- [WHAT TO DO]:
In the entries running from the line containing "The width and height of the screenshot is (558, 673)." through the line containing "tap(49, 262)", inclusive, swap every "import call" for "import statement" and write those lines out again with nothing else altered. Omit the pictures.

- [SOURCE RECORDS]:
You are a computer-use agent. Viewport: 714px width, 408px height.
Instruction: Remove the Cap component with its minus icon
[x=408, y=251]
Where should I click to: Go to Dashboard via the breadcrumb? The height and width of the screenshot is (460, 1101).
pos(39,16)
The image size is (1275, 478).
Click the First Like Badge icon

* * *

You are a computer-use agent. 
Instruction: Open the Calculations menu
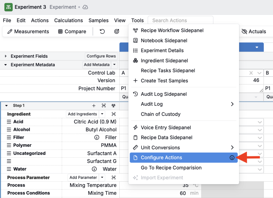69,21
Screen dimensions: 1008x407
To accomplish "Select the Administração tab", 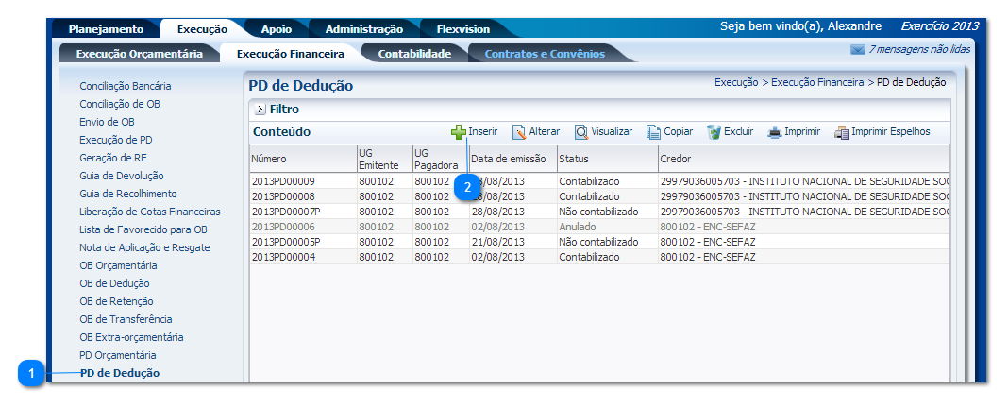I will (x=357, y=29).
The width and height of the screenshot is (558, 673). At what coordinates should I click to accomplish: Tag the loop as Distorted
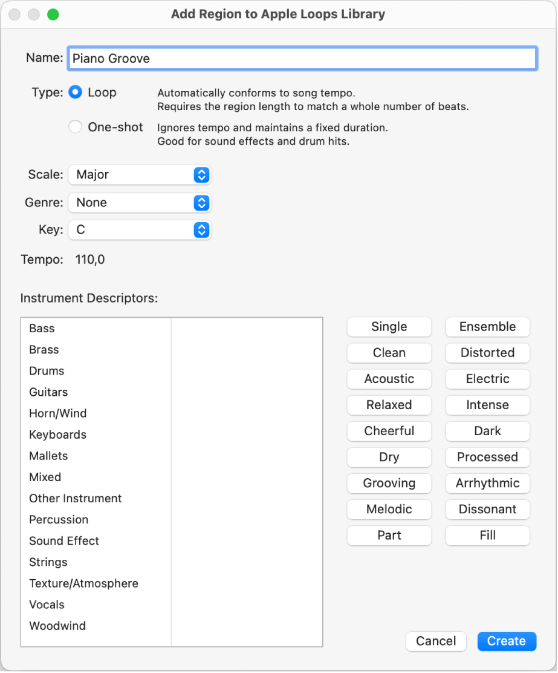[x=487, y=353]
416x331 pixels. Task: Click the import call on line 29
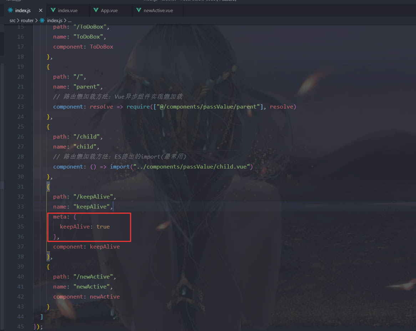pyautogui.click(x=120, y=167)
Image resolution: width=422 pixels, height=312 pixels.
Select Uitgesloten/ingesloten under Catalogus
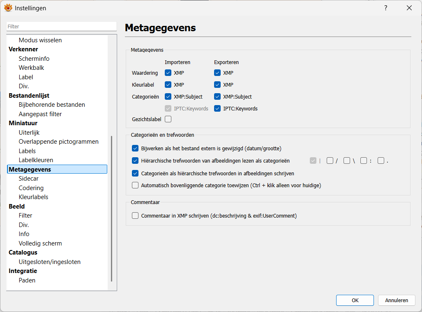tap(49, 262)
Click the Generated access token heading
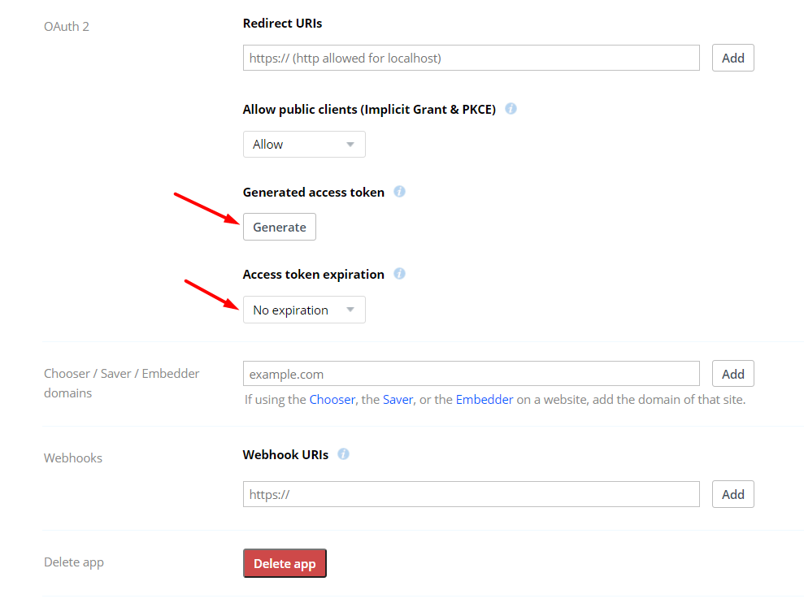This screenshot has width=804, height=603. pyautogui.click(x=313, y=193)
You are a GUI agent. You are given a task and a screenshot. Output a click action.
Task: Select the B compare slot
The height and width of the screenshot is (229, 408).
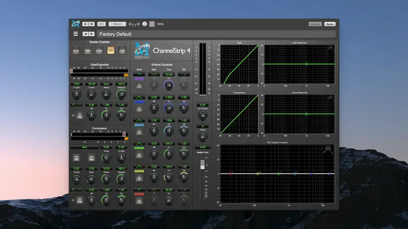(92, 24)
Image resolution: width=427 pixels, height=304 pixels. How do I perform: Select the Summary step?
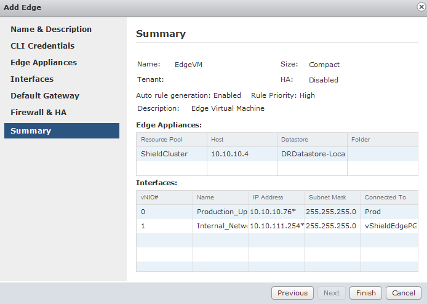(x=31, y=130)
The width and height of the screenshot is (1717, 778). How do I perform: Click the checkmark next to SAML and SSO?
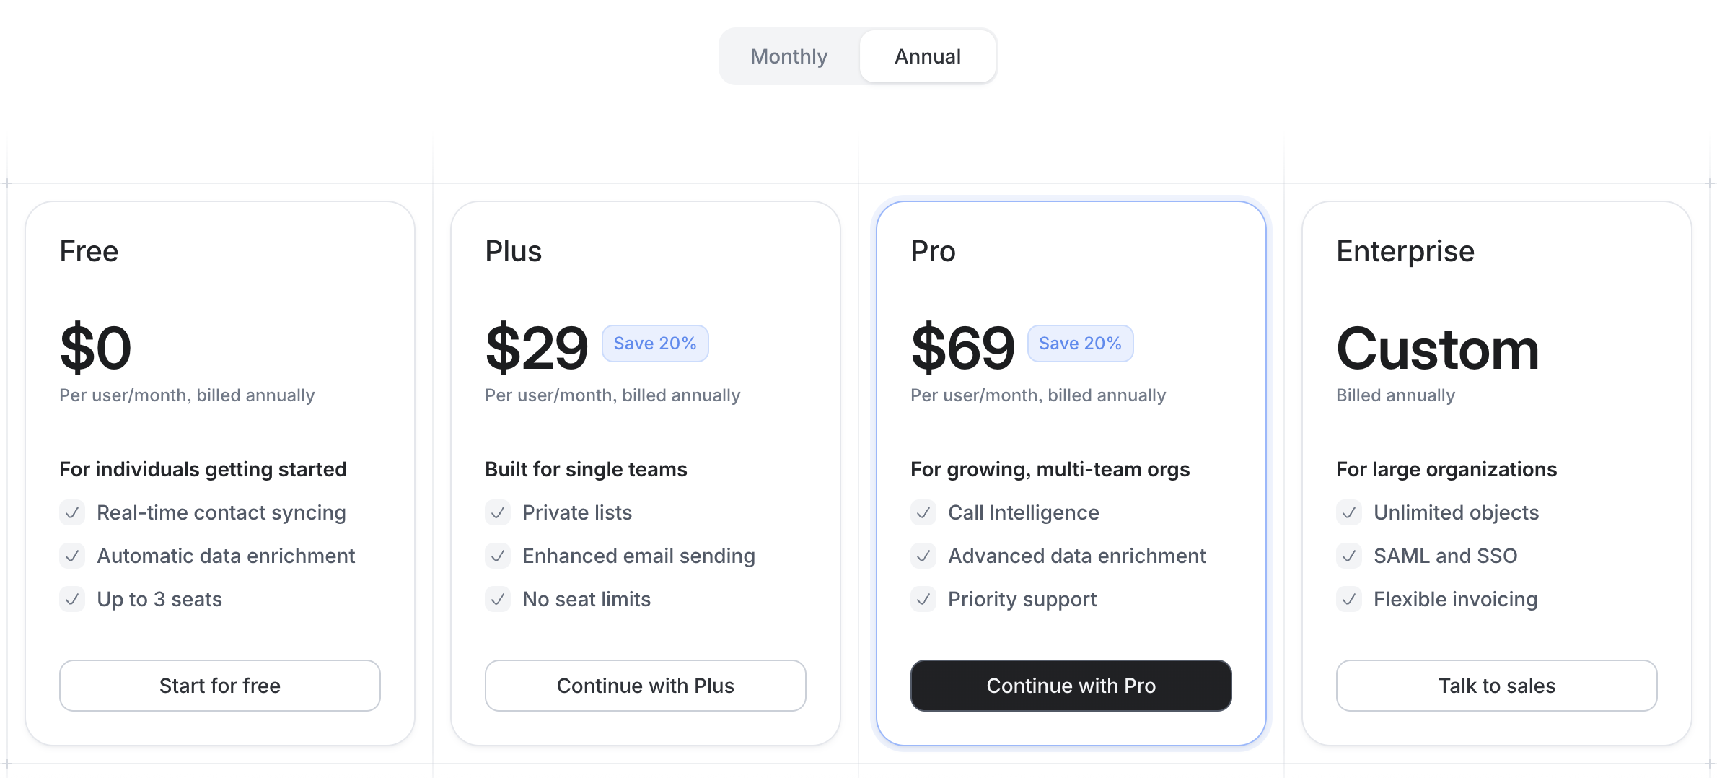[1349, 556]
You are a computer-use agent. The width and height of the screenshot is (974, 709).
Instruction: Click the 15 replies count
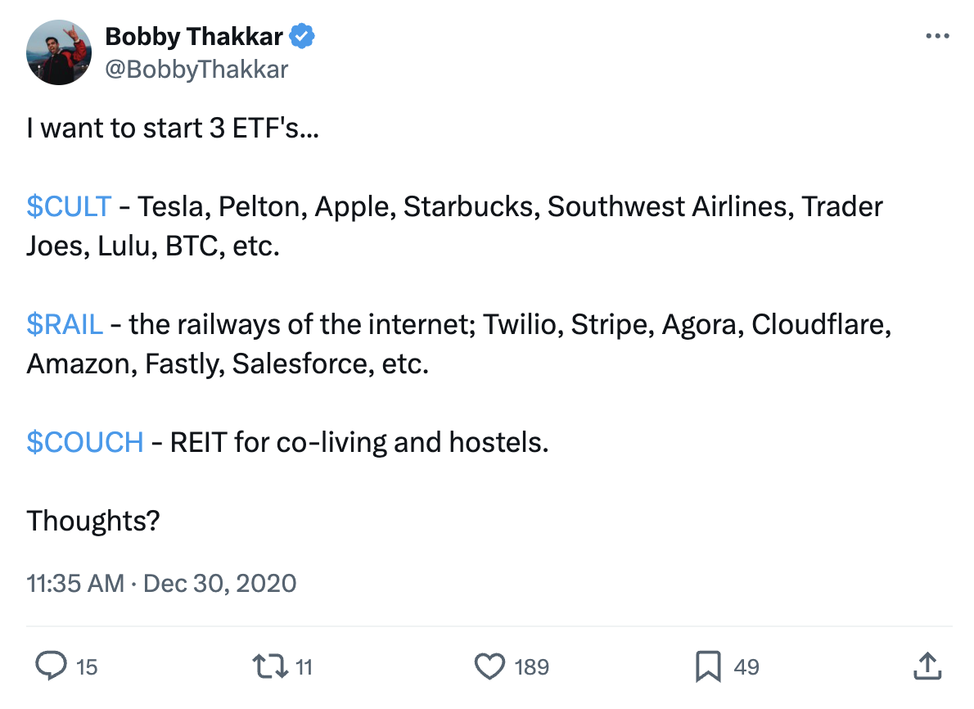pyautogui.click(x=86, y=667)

...

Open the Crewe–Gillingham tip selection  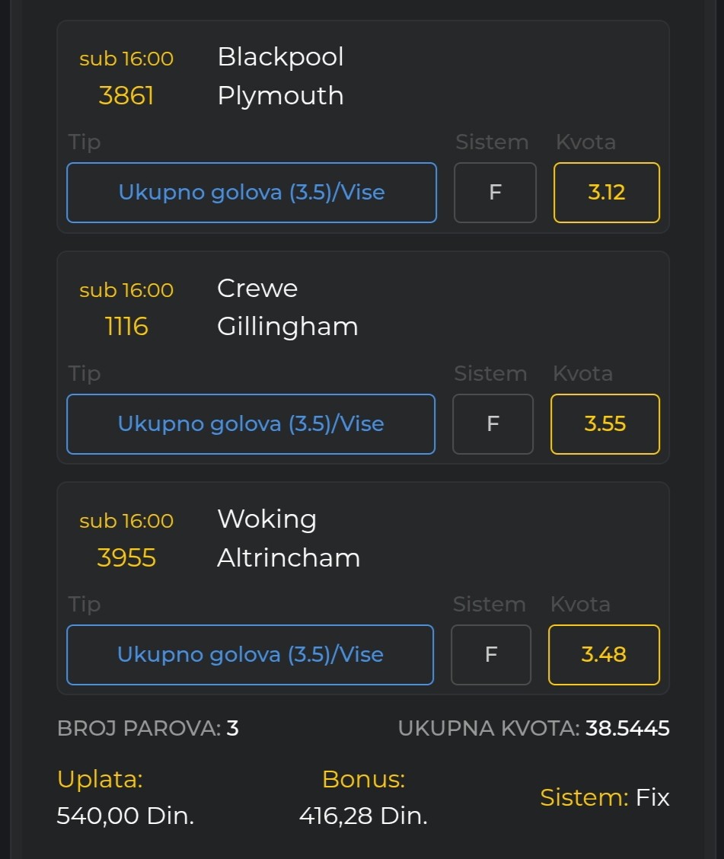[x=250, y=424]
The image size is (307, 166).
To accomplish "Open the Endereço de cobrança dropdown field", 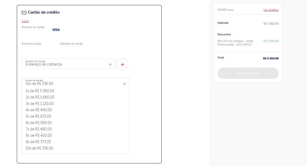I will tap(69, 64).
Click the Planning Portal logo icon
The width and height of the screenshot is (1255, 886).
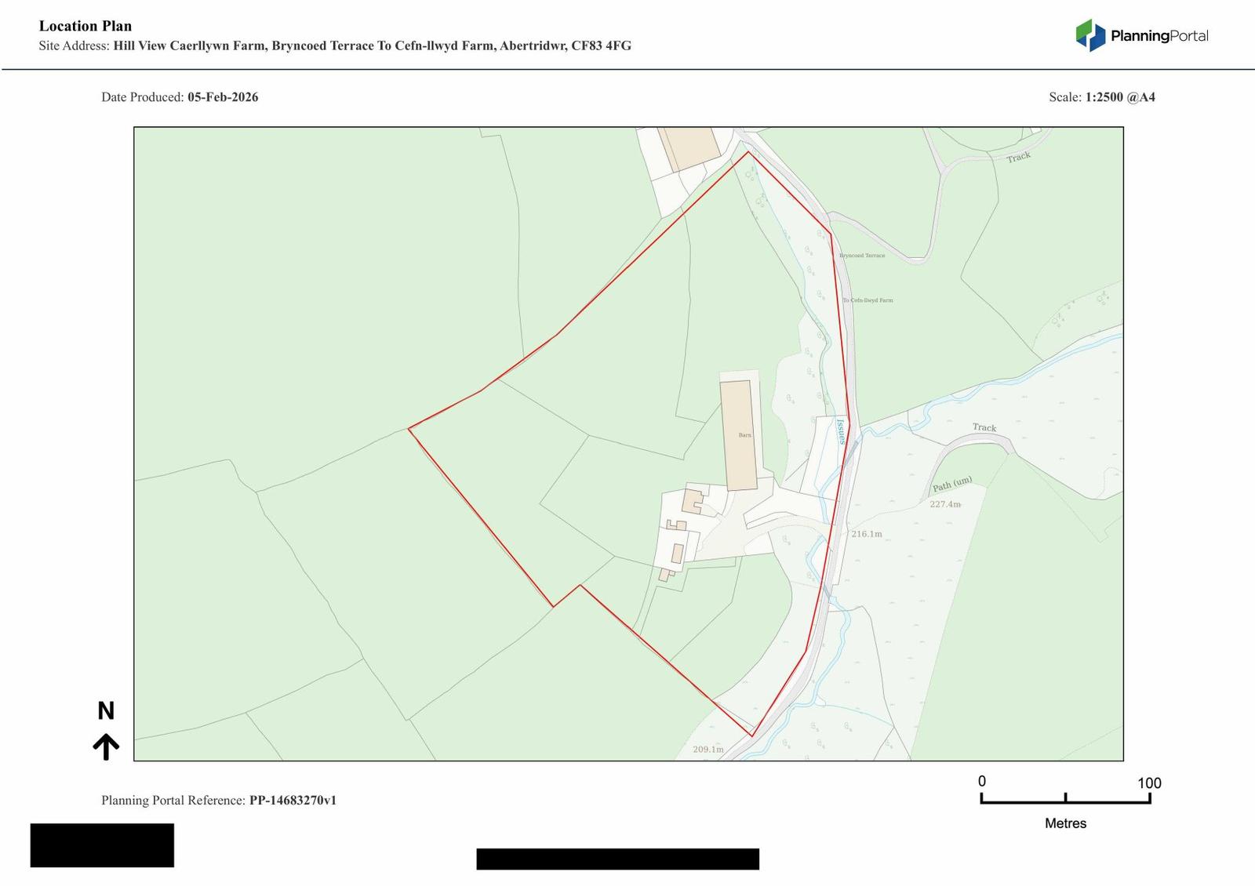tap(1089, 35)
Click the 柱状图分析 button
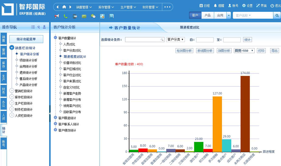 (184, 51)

- [THE COMPLETED TASK]:
The width and height of the screenshot is (558, 673). At what coordinates should I click to accomplish: Tag the loop as Distorted
[x=487, y=353]
416x331 pixels. Task: Click the import statement on line 29
pyautogui.click(x=120, y=167)
Image resolution: width=422 pixels, height=312 pixels.
Select Uitgesloten/ingesloten under Catalogus
tap(49, 262)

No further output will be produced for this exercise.